Of course correlation is not causation. For example, expensive weddings may simply attract the kind of immature and narcissistic people who are less likely to sustain a successful marriage and such people might end up getting divorced even if they married cheaply. But "the particularly scary part here is that the average cost of a wedding in the U.S. is well over $30,000," says Olson, "which doesn’t bode well for the future of American marriages."
(Score: 2) by strattitarius on Tuesday October 14 2014, @08:48PM
They paid about $2000 to complete the surveys through Mechanical Turk, so they couldn't just throw out the results because of some contradictions. Here was the final conclusion of the paper:
Overall, our findings provide little evidence to support the validity of the wedding industry’s general message that connects expensive weddings with positive marital outcomes.
Yeah... maybe you didn't correlate marriage success with the amount spent, but you did correlate it with the number of guests. Which either means more money for the wedding, or doing it in the backyard with Vienna Sausage hors d'oeuvres. They are going to get some serious hate when clients of wedding planners start saying "I need you to accommodate 200 guests on about $5k."
Slashdot Beta Sucks. Soylent Alpha Rules. News at 11.
(Score: 2) by VLM on Tuesday October 14 2014, @09:22PM
surveys through Mechanical Turk
Oh God no, not the Turk, my coworkers went thru a phase where they would drink heavily and as a game try to keep up on the turk. Definitely a cheap beer in the backyard thing not a $75 bottle of scotch thing. This is a lot more fun at a party than drinking alone although I imagine people do that too.

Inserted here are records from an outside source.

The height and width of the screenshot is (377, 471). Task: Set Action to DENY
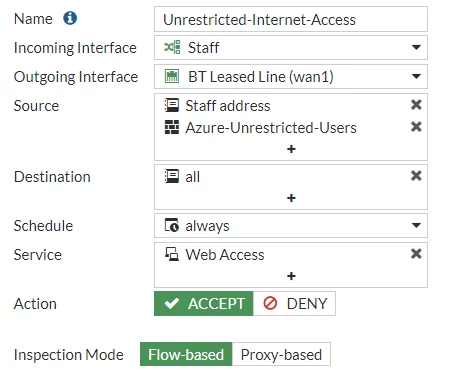[294, 304]
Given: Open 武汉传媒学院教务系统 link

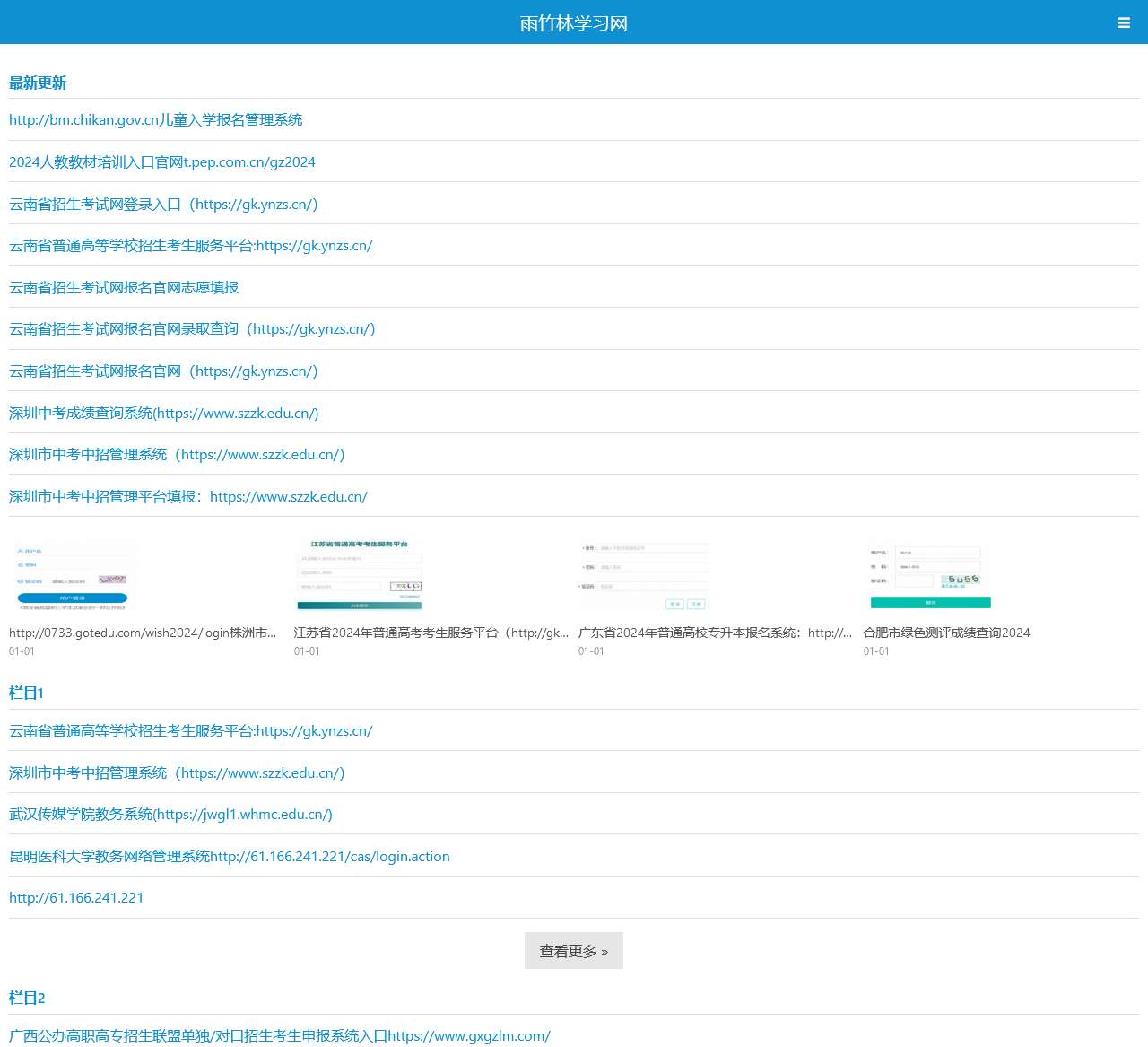Looking at the screenshot, I should pos(170,815).
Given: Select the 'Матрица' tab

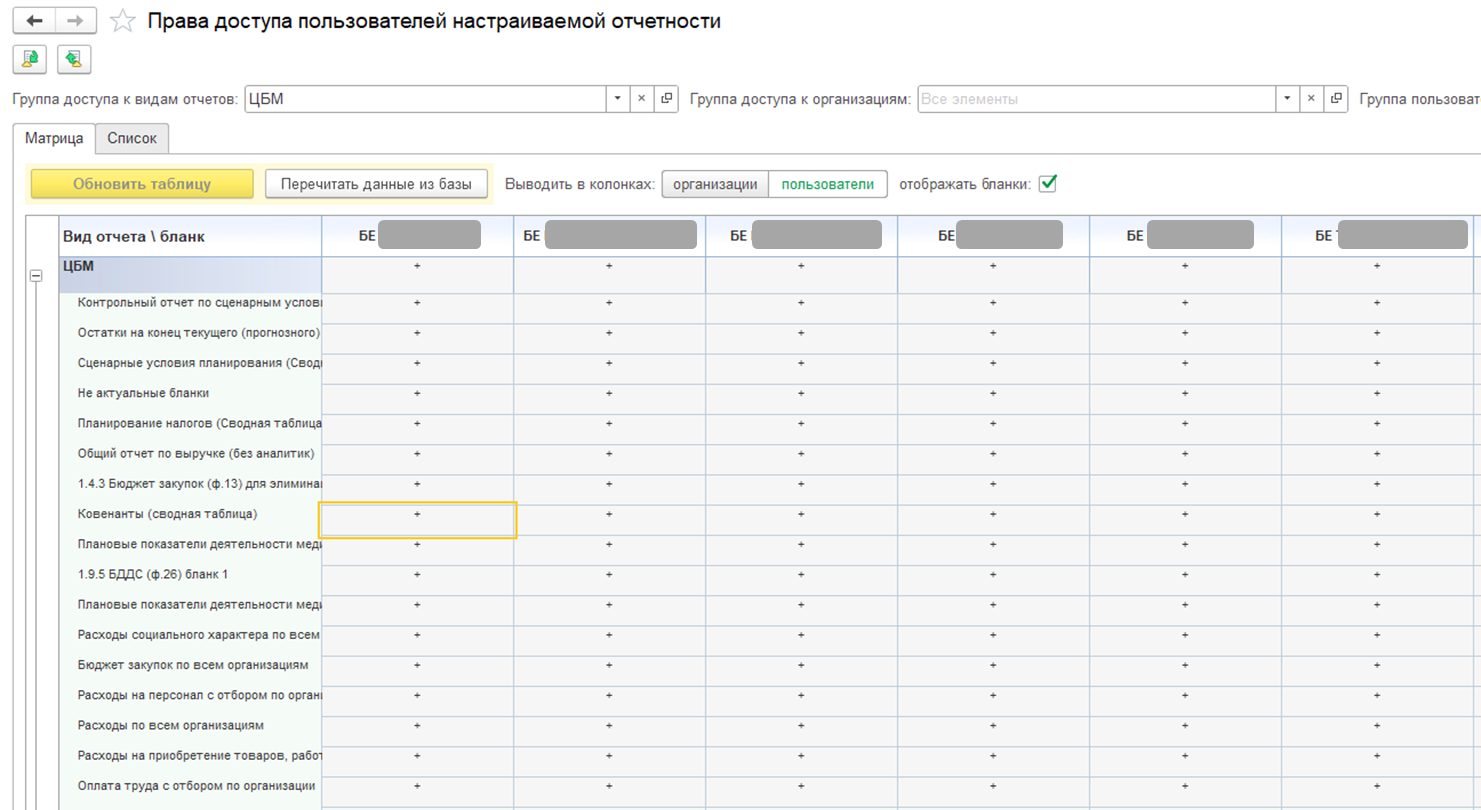Looking at the screenshot, I should pyautogui.click(x=54, y=139).
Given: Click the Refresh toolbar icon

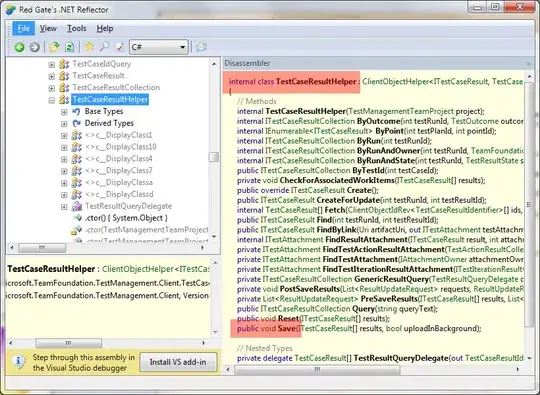Looking at the screenshot, I should [70, 47].
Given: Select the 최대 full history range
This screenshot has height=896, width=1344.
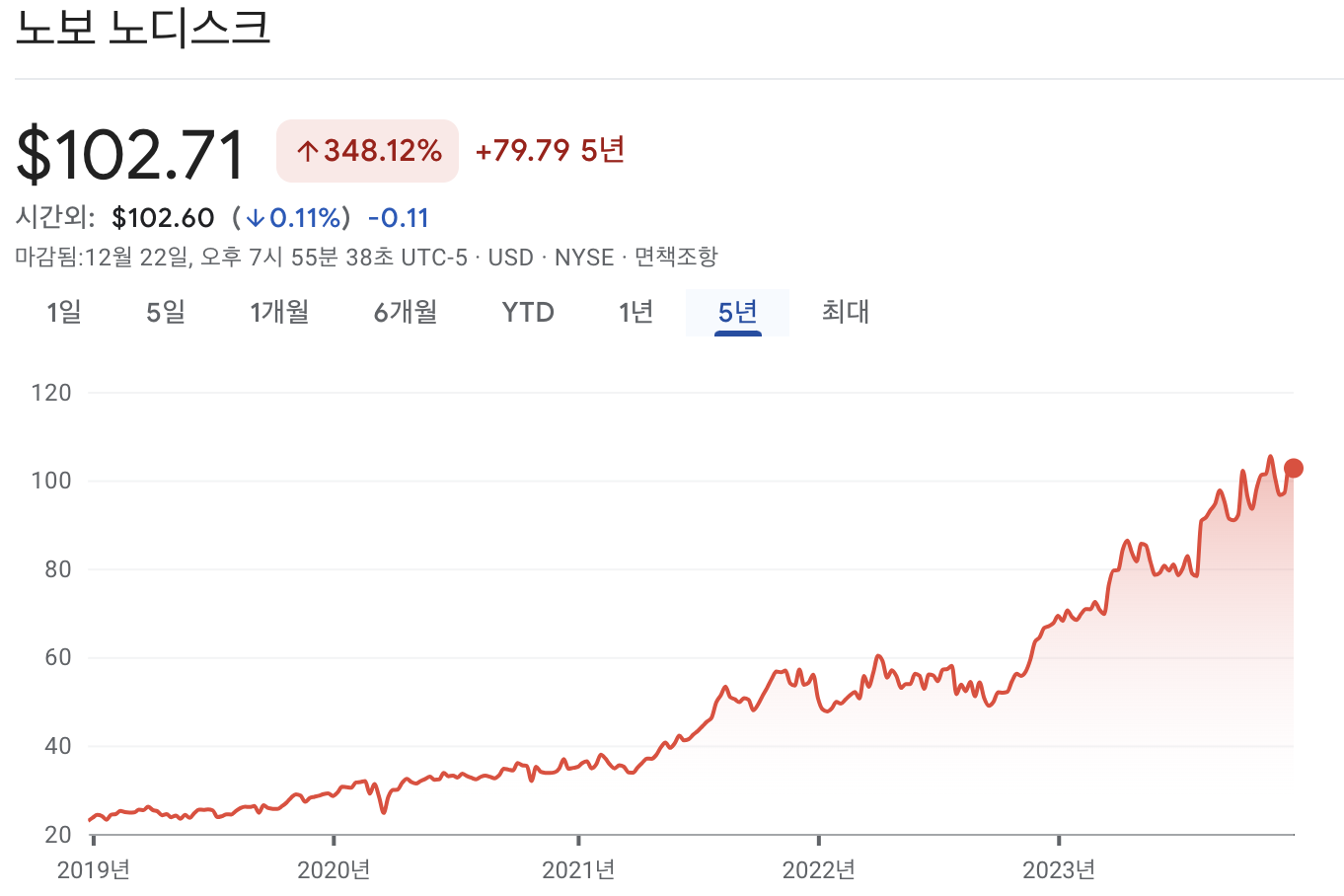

I turked for fun a couple months ago (its a true grind game, especially if you start competing with someone, and yes I did lose but I made a valiant effort) and there's an inherent entitlement that sets in after the 30th questions or so, I did my part, now "F you pay me" set in, and the quality level of my responses declined dramatically by question 150 or so.
(Score: 2) by maxwell demon on Wednesday October 15 2014, @06:14PM
In other news, taking surveys on the Mechanical Turk increases your risk of divorce considerably. ;-)
The Tao of math: The numbers you can count are not the real numbers.